I’ve met and talked with Vlatka Hlupic, Professor of Business and Management at Westminster University. We have a lot of interests in common around leadership, management, and the way the 21st Century organisation is developing and needs to developed. When we’ve met before we talked about her 6 box leadership approach, and I had commented that it sounds good but worried that it echoed Solution Selling’s 9-box model, or Malcolm Sleath’s 12boxes value conversation, but putting my particular naming prejudices aside, it’s valid stuff.

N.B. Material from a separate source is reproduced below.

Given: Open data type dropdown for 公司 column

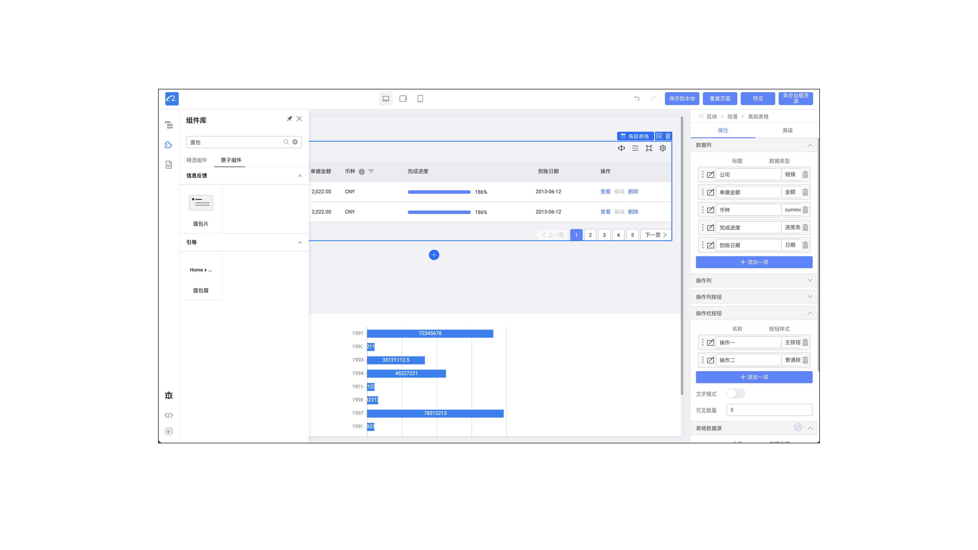Looking at the screenshot, I should (790, 175).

She invited me, and the other members of the Agile Elephant team, to one of her book launch events, which was last night (Guy Fawkes night — there were fireworks!) at the Houses of Parliament. The book is The Management Shift. She was inspired to write it by John Adairof action-centred managementfame, and he even recommended the publisher she should use, Palgrave Macmillan. The book is backed by research from over 20 companies who have been using her approach and leadership model. They are from small to large, in various sectors and include a FTSE 100 Company who, following her guiding them on a company wide performance improvement initiative, increased their profits by 213%. She listed other examples in Norway and elsewhere. The crux of her book is about the 5 levels of the emergent leadership model. A shift from disengagement to engaged employees. A shift from strict, hierarchical command and control, orderly structures and micromanaging to a collaborative, open culture, passion and a sense of purpose. What could be wrong with that? And the evidence of the improvements in success for her sample companies backs up her case.

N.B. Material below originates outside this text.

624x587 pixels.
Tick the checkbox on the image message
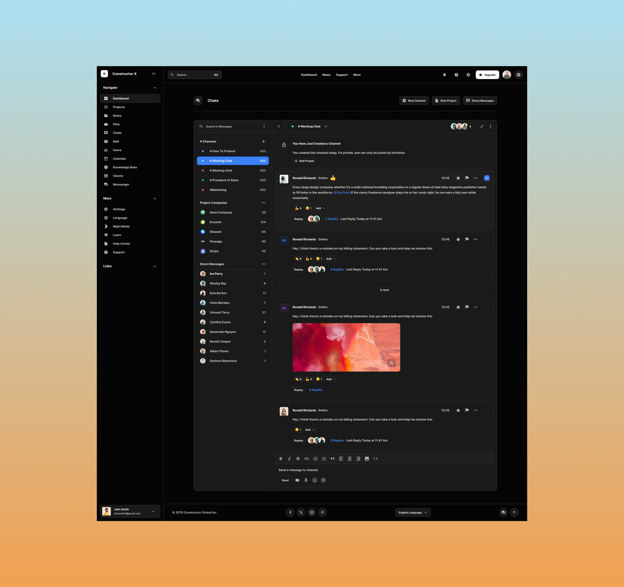pos(487,307)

She talked about continuous planning, a focus on customers, experimentation with ideas, about focusing on people and culture not just R&D. She presented a kind of organisational body scan (I like that!) and about the 150 factors of value creation that she grouped in to her 6 boxes leadership model. She even quoted one of my big heros, Robert F. Kennedy, from his ripples of hope speech in South Africa, 1966:
“Each time a man stands up for an ideal, or acts to improve the lot of others, or strikes out against injustice, he sends forth a tiny ripple of
hope, and crossing each other from a million different centers of energy and daring those ripples build a current which can sweep down the mightiest walls of oppression and resistance.”
It’s all good. She did say that many other management thinkers and academics are thinking along the same lines, maybe with slightly different terminology — exactly. Her book is competing with a lot of material on open business, and the big shifts that are happening in business and the world. One big thing, which my Agile Elephant colleague and co-founder Janet Parkinson pointed out as we were discussing the session, was that she never really mentioned technology anywhere in her talk. Surely 21st century digital and social communication technology is the most significant enabler to the kind of change Vlatka’s looking for?
One thing I did take from the session — whoever is running her PR and business management is doing a fantastic job. The Grand Committee Room was absolutely packed with experienced business people, academics, and a number of people who run CEO member groups and resources. As you might expect there was also a high proportion of women, but few of the audience were in their twenties.